Macaé (RJ) - O Ministério Público do Estado do Rio de Janeiro (MP), por intermédio da 1ª Promotoria de Justiça de Tutela Coletiva de Macaé, obteve, junto ao Juízo da 2ª Vara Cível, liminar que obriga a Lagra Fundo de Investimento Imobiliário e o Município de Macaé a promoverem a recuperação, manutenção e fiscalização de área de restinga de aproximadamente 170 mil metros quadrados, localizada na Praia do Pecado, em Macaé.

De acordo com a decisão, a Lagra, proprietária do terreno, deverá cercar toda a área, de forma que dificulte o acesso de terceiros, manter o local limpo de lixos de obra e providenciar segurança. Já o Município, deverá abster-se de emitir licenças ambientais ou para execução de obras, bem como revogar quaisquer licenças expedidas, em razão de a área ser considerada de preservação permanente. As penas pelo descumprimento variam de R$ 500 a R$ 5 mil.

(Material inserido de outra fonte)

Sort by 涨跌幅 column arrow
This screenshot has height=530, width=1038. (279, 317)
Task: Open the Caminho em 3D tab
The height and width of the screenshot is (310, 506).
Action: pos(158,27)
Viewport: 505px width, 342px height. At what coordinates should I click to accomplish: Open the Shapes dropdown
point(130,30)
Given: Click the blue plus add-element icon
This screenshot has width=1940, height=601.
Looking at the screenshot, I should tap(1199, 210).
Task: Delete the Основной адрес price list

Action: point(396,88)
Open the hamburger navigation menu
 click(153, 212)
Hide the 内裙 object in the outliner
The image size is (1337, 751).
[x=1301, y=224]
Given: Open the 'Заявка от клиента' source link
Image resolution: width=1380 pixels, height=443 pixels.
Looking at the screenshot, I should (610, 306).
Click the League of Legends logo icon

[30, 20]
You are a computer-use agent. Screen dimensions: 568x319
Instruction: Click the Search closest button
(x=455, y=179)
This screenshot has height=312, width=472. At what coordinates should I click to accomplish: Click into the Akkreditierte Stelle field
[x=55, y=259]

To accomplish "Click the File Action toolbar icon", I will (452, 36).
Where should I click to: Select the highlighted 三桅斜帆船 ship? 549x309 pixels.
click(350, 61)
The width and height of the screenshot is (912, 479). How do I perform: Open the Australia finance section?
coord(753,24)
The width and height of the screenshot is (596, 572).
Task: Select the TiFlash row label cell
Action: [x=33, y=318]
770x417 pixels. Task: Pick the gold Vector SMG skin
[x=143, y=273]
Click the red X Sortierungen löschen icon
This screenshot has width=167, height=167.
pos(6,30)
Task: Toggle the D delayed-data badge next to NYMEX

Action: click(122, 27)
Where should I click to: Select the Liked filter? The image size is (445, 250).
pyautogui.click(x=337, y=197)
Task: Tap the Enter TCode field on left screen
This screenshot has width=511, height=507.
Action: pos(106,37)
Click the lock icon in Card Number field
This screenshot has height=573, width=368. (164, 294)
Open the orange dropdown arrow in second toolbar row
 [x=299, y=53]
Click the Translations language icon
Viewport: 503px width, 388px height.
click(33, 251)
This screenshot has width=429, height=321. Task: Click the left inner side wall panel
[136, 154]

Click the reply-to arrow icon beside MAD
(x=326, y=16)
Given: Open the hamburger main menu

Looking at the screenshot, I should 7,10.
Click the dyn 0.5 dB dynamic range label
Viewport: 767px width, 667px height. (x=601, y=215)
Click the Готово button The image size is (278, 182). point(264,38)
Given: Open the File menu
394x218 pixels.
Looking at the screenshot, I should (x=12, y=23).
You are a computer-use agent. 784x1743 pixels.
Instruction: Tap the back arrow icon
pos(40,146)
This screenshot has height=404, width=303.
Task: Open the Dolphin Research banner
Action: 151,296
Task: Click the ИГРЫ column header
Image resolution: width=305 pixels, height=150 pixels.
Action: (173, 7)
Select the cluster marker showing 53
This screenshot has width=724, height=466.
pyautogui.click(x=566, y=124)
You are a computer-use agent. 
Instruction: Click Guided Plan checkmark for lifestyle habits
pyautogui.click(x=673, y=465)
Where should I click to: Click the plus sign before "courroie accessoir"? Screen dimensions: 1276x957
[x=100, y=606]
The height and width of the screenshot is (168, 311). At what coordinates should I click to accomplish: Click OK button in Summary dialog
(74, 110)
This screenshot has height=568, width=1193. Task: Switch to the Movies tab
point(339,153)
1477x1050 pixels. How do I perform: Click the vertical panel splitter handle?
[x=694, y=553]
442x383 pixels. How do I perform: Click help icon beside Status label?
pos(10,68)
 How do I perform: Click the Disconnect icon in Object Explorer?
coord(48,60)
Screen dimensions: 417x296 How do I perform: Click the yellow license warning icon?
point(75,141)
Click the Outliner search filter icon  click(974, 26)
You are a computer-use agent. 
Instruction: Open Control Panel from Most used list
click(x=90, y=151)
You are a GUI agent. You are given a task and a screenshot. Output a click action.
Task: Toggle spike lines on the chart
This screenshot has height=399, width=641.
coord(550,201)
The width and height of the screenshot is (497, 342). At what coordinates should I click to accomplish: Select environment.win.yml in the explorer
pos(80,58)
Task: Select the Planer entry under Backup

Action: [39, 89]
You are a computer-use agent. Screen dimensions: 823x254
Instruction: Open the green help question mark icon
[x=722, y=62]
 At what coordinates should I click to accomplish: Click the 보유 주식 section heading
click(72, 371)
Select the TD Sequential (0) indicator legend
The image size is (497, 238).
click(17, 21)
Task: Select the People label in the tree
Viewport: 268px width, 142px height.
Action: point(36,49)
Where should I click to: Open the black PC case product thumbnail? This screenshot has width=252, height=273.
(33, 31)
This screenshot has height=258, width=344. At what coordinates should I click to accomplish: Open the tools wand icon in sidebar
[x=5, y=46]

A área em questão, remanescente de restinga, possui grande importância para a população macaense e é revindicada há mais de duas décadas por ambientalistas, ecologistas e outros militantes de causas ambientais da cidade. Tratativas para desapropriação da área, com posterior criação do Parque Municipal da Praia do Pecado, se arrastam há anos, não tendo havido ainda qualquer desfecho. A fim de garantir a integridade do ecossistema até o desfecho de desapropriação, a 1ª Promotoria de Justiça de Tutela Coletiva de Macaé pleiteia a proteção e recuperação de toda a área, com a devida fiscalização pelo Município de Macaé.